Excerpted text:
>>>
Summertime is always considered a great time to be selling a house—or buying one.
As a home owner, we all want to get the biggest bang for our property, but how does one do that what and what items offer the biggest return on investment?
For answers, the Consumer Reports National Research Center turned to the people most in the know for answers—the real estate professionals who broker almost 90 percent of residential sales.
The answers may surprise you and both buyers and sellers can come out ahead with this guide so let’s get started because June is a prime house selling season!
CLEAN UP AND THROW OUT!
Cost range: $0 (DIY) to $2,500 (pro)
Potential return: 3 to 5%
Nothing drives away would-be buyers faster than clutter, grime, and the weird smells that accompany a messy home. Vital to the process is de-cluttering and depersonalizing the space as much as possible. Buyers will have a hard time imagining themselves in your home if it’s filled with family photos and other personal effects.
For severely cluttered residences, or if you’re downsizing and need help winnowing your possessions, consider hiring a professional organizer. In addition to making your current home more sellable, a pro can help you get off to an organized start in your new residence.
Depending on the level of clutter, an organizer may need one to three months to get your home ready for sale, at a cost of $600 to $2,500—money well spent if it helps your property move more quickly. The service might even be worth it if you plan to stay put for the time being because living in a cluttered home takes a psychological toll.
<<<
Short problem A: Copy out word for word everything in the home-selling article from "Potential return: 3" down to "other personal effects.".
Short problem B: In the rows, rewrite everything from the line containing "Given: Switch to the 5D time range" down to the line containing "tap(339, 69)", changing "blue" to "green" and keeping the rest the same. Return only those lines.
The home-selling article has no connection to the rows that follow it.

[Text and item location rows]
>>>
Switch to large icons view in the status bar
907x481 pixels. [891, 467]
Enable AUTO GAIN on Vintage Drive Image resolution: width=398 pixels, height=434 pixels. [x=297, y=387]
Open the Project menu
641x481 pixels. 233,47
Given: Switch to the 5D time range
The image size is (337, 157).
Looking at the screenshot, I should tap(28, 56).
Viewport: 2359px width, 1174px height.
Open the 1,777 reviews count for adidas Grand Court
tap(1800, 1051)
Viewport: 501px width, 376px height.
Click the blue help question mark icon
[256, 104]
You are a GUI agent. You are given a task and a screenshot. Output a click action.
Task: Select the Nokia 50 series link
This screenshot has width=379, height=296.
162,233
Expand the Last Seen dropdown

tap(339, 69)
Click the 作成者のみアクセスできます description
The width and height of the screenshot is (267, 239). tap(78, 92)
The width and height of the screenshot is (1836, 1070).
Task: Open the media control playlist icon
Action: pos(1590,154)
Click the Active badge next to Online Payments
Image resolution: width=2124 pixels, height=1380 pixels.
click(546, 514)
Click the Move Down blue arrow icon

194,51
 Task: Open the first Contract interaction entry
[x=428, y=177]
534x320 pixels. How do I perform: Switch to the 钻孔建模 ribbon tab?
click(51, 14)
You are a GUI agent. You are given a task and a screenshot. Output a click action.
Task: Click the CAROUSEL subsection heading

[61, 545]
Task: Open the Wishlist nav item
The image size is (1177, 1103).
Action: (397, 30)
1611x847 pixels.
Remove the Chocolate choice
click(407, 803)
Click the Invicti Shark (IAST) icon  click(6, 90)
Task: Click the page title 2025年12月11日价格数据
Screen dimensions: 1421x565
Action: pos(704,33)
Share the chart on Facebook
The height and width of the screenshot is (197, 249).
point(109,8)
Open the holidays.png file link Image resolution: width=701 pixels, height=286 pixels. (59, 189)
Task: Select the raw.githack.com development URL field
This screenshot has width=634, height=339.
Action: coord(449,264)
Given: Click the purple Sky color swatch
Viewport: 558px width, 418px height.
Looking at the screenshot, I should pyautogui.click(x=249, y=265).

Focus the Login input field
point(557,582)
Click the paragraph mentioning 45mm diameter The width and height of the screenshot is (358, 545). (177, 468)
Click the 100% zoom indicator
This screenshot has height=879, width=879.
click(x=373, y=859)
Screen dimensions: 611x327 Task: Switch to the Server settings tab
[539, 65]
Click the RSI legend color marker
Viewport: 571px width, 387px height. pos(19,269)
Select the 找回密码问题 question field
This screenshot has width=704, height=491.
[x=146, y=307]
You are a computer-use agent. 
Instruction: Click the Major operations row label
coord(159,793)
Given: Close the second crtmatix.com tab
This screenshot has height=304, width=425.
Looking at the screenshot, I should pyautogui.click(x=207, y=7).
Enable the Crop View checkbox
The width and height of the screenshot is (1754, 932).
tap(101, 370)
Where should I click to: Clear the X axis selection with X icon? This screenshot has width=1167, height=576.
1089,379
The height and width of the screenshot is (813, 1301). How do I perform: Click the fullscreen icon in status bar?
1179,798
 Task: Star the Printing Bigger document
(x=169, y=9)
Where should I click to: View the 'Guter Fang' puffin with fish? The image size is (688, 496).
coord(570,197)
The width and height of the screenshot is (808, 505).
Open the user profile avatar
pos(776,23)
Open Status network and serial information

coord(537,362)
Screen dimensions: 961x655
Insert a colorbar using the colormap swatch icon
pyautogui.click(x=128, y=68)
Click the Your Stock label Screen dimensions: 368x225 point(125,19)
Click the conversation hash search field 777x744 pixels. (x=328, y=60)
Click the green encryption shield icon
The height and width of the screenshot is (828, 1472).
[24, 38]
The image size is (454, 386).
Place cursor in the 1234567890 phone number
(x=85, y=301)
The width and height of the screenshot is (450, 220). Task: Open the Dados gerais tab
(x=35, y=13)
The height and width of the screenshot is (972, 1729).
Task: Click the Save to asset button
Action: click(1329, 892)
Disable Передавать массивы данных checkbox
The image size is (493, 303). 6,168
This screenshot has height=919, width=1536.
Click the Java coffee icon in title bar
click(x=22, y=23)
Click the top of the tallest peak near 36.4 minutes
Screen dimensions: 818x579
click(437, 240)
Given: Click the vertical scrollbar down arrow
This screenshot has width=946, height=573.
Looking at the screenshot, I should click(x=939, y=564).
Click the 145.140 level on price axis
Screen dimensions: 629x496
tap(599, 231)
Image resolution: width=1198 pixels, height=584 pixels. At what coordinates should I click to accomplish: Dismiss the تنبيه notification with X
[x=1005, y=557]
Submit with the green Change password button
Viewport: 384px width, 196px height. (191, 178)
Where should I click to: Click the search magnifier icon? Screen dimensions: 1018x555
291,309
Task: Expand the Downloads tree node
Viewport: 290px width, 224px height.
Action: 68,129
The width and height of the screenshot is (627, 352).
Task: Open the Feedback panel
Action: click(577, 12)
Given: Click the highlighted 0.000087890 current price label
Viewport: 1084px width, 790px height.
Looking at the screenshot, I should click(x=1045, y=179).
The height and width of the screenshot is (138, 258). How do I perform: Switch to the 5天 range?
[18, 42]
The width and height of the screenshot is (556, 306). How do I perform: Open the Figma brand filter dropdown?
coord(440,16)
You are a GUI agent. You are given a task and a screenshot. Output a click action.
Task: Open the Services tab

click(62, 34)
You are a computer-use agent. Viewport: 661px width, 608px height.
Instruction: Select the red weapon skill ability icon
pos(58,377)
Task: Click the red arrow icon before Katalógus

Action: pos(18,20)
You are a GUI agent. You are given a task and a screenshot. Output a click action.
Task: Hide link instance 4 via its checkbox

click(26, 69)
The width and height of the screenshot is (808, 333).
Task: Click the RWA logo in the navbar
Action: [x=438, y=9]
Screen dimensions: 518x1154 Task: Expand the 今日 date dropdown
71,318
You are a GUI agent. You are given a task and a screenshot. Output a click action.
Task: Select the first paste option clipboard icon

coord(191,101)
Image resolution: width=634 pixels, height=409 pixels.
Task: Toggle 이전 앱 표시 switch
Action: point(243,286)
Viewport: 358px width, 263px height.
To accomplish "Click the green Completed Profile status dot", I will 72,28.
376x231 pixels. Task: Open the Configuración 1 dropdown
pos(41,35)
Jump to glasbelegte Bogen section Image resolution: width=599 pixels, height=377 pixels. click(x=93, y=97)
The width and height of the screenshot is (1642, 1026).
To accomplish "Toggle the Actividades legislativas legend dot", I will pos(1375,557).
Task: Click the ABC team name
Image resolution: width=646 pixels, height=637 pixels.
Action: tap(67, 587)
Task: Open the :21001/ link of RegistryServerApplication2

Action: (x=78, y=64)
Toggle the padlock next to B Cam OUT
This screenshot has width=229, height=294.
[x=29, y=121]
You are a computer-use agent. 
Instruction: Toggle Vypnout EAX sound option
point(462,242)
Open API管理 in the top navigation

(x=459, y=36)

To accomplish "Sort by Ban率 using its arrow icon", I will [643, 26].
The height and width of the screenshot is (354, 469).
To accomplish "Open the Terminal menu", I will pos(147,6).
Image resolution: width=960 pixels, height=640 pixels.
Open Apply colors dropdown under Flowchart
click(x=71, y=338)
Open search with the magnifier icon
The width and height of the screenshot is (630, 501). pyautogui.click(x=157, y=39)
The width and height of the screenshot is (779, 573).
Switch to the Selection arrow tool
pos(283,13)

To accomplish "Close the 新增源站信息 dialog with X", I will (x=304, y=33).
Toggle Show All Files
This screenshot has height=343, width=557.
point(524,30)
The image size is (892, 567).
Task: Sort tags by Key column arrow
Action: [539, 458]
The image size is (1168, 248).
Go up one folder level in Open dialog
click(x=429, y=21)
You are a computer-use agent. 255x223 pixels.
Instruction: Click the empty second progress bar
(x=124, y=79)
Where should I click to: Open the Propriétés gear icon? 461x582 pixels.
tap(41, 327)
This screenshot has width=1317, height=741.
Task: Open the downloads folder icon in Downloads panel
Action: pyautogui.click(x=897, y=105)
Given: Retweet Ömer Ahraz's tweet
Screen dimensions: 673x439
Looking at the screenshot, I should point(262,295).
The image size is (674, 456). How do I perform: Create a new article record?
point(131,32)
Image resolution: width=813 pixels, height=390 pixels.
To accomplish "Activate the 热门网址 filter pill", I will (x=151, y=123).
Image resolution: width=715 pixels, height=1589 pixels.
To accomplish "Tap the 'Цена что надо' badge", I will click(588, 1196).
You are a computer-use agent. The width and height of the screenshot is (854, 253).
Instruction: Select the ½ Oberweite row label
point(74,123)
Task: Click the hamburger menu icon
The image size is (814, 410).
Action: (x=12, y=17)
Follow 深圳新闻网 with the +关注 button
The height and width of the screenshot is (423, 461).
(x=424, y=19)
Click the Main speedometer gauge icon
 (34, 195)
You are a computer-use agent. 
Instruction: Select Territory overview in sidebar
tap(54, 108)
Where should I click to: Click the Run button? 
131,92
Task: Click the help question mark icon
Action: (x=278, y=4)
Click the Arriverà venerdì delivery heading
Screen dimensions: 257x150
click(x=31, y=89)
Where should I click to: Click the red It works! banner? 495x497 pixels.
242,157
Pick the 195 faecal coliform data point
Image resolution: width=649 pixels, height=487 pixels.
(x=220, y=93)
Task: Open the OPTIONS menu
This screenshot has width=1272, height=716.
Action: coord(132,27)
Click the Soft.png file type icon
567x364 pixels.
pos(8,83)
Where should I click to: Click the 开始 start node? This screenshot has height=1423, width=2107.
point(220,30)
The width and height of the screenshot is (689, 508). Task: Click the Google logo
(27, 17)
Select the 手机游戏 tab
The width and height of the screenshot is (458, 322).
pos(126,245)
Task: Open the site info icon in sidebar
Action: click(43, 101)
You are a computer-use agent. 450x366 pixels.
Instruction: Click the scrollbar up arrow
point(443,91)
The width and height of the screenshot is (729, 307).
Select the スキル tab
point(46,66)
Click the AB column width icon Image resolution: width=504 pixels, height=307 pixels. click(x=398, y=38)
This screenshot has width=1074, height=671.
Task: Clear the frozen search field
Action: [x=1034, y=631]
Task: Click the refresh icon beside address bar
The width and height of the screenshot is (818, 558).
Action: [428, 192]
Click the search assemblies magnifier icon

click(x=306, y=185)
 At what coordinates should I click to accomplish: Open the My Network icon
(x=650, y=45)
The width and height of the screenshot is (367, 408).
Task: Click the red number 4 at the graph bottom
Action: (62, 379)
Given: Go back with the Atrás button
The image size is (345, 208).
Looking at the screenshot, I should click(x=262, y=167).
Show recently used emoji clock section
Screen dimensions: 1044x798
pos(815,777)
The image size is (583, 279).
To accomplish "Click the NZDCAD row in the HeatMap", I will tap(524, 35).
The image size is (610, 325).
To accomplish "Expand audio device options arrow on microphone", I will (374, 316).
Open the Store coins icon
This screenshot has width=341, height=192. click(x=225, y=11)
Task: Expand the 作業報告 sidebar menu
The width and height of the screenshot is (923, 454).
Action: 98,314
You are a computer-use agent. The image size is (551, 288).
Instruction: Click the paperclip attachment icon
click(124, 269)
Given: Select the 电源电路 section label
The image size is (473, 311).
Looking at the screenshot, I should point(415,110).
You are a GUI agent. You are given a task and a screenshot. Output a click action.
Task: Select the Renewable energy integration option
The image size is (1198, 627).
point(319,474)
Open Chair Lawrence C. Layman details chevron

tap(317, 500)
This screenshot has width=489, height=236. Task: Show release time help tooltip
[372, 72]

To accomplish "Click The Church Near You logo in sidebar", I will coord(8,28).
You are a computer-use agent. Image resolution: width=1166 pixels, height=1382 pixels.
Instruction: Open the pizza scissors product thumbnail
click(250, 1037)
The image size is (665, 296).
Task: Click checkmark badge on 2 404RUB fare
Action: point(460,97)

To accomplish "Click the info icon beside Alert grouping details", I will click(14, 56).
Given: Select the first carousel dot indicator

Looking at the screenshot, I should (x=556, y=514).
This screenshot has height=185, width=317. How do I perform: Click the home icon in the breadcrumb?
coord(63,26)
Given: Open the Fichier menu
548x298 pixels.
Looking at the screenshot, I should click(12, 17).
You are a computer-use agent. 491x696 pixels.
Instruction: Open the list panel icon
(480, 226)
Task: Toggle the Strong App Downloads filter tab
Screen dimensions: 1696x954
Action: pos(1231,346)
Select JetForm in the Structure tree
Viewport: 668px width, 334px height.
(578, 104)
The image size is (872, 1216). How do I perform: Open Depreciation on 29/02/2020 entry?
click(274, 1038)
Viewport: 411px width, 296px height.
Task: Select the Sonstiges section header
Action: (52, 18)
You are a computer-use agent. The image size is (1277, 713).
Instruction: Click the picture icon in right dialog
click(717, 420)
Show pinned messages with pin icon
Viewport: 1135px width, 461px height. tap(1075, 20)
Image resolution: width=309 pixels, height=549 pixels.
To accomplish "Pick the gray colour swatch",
<<<
Correct response A:
Potential return: 3 to 5%
Nothing drives away would-be buyers faster than clutter, grime, and the weird smells that accompany a messy home. Vital to the process is de-cluttering and depersonalizing the space as much as possible. Buyers will have a hard time imagining themselves in your home if it’s filled with family photos and other personal effects.

Correct response B:
Given: Switch to the 5D time range
The image size is (337, 157).
Looking at the screenshot, I should tap(28, 56).
Viewport: 2359px width, 1174px height.
Open the 1,777 reviews count for adidas Grand Court
tap(1800, 1051)
Viewport: 501px width, 376px height.
Click the green help question mark icon
[256, 104]
You are a GUI agent. You are given a task and a screenshot. Output a click action.
Task: Select the Nokia 50 series link
This screenshot has width=379, height=296.
162,233
Expand the Last Seen dropdown

tap(339, 69)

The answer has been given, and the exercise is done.